Segment Start: Material for this exercise

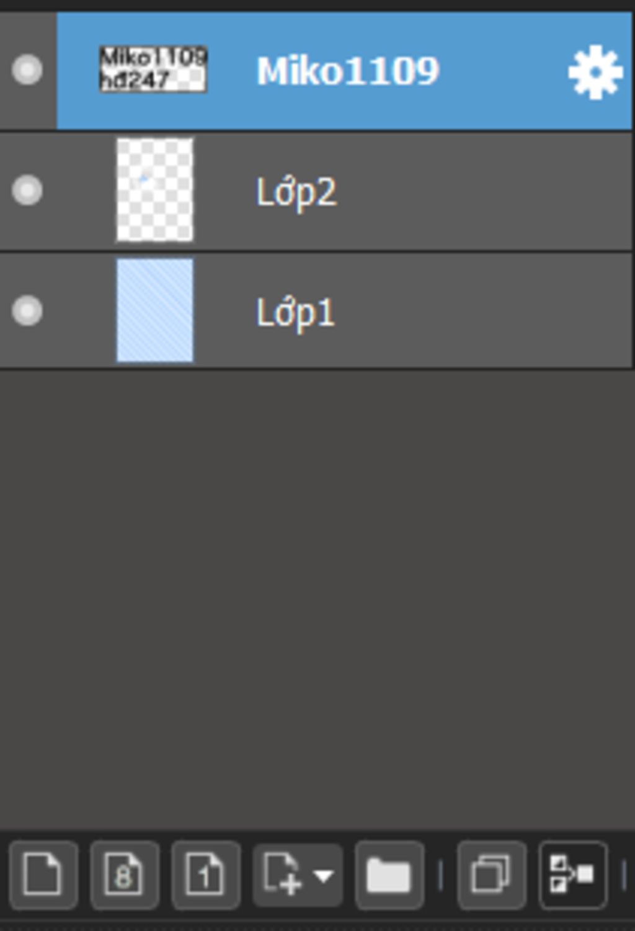Toggle visibility of the Lớp2 layer
The height and width of the screenshot is (931, 635).
pos(27,190)
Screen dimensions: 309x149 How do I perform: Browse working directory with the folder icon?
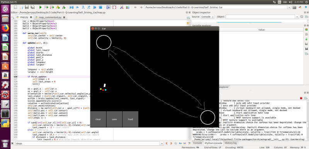coord(294,7)
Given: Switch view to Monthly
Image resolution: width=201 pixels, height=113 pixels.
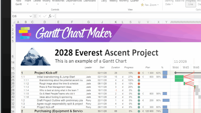Looking at the screenshot, I should (x=124, y=1).
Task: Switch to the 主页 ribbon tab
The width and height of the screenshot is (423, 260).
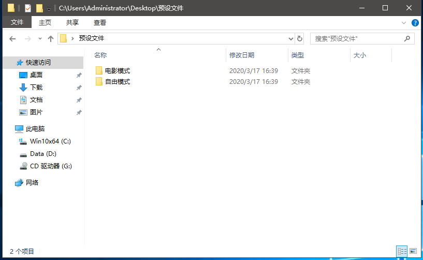Action: pyautogui.click(x=45, y=23)
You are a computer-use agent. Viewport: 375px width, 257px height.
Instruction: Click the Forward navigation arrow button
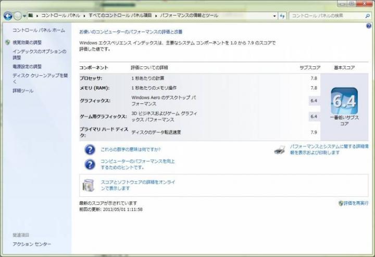(x=18, y=16)
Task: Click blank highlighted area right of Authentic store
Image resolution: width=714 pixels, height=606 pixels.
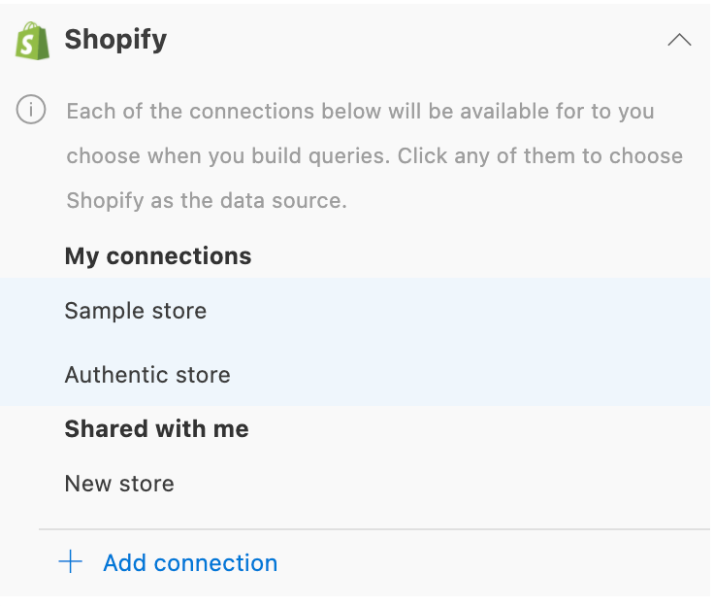Action: pos(466,375)
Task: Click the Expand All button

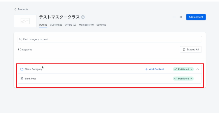Action: (191, 50)
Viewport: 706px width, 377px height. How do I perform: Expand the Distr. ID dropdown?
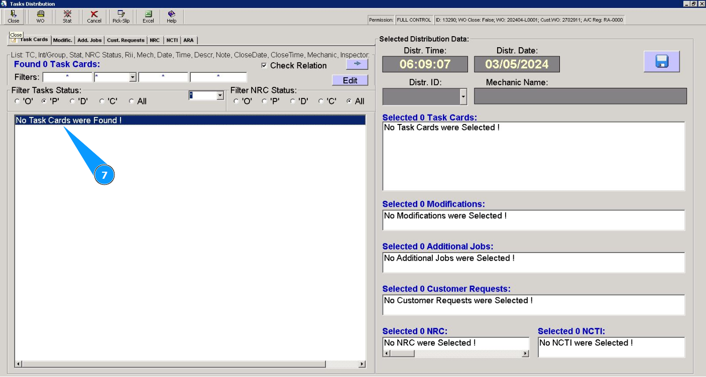click(463, 96)
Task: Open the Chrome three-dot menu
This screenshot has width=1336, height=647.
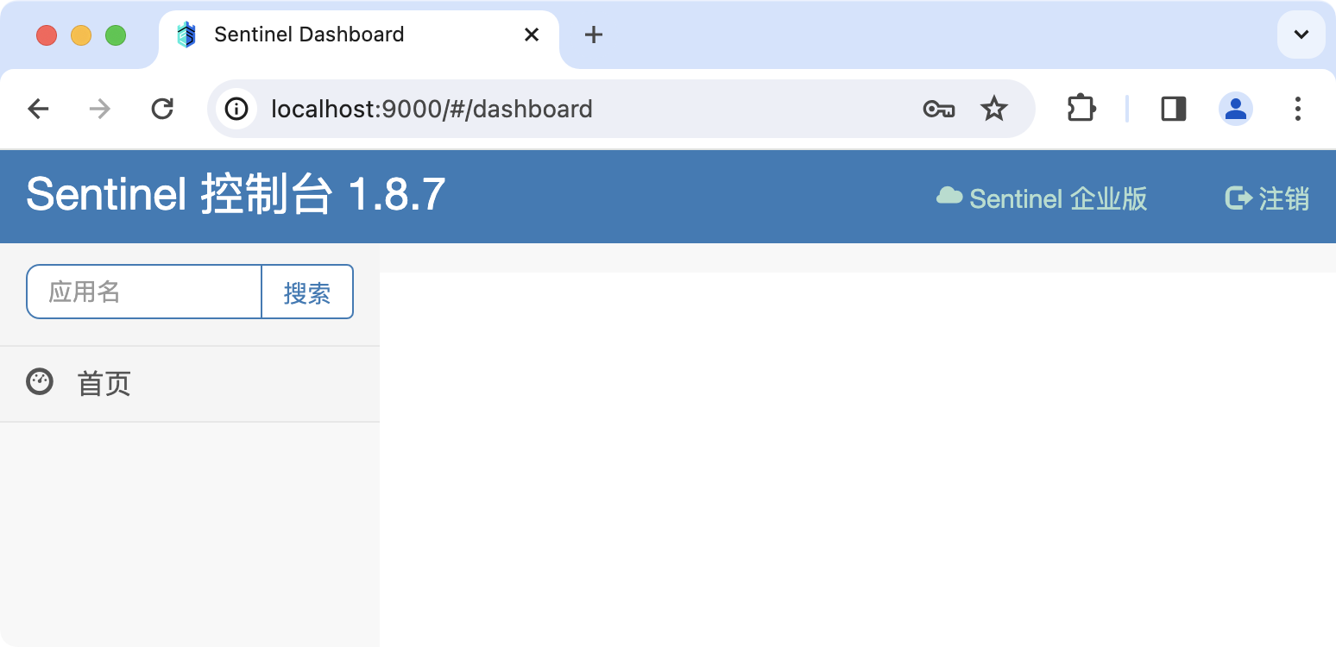Action: (x=1298, y=109)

Segment End: Material for this exercise

Task brief. Begin at the line with "Task: Switch to the 主页 ribbon tab" and end at the last line of the data above. Reproduce those lines exactly, but not the pictures.

Exercise output.
Task: Switch to the 主页 ribbon tab
The width and height of the screenshot is (423, 260).
Action: pyautogui.click(x=45, y=23)
You are a computer-use agent. Viewport: 375px width, 257px height.
Instruction: Click the Forward navigation arrow button
(x=18, y=16)
Task: Click blank highlighted area right of Authentic store
Image resolution: width=714 pixels, height=606 pixels.
Action: pos(466,375)
Task: Click the Expand All button

Action: (191, 50)
Viewport: 706px width, 377px height. How do I perform: Expand the Distr. ID dropdown?
click(463, 96)
Task: Open the Chrome three-dot menu
This screenshot has width=1336, height=647.
Action: (x=1298, y=109)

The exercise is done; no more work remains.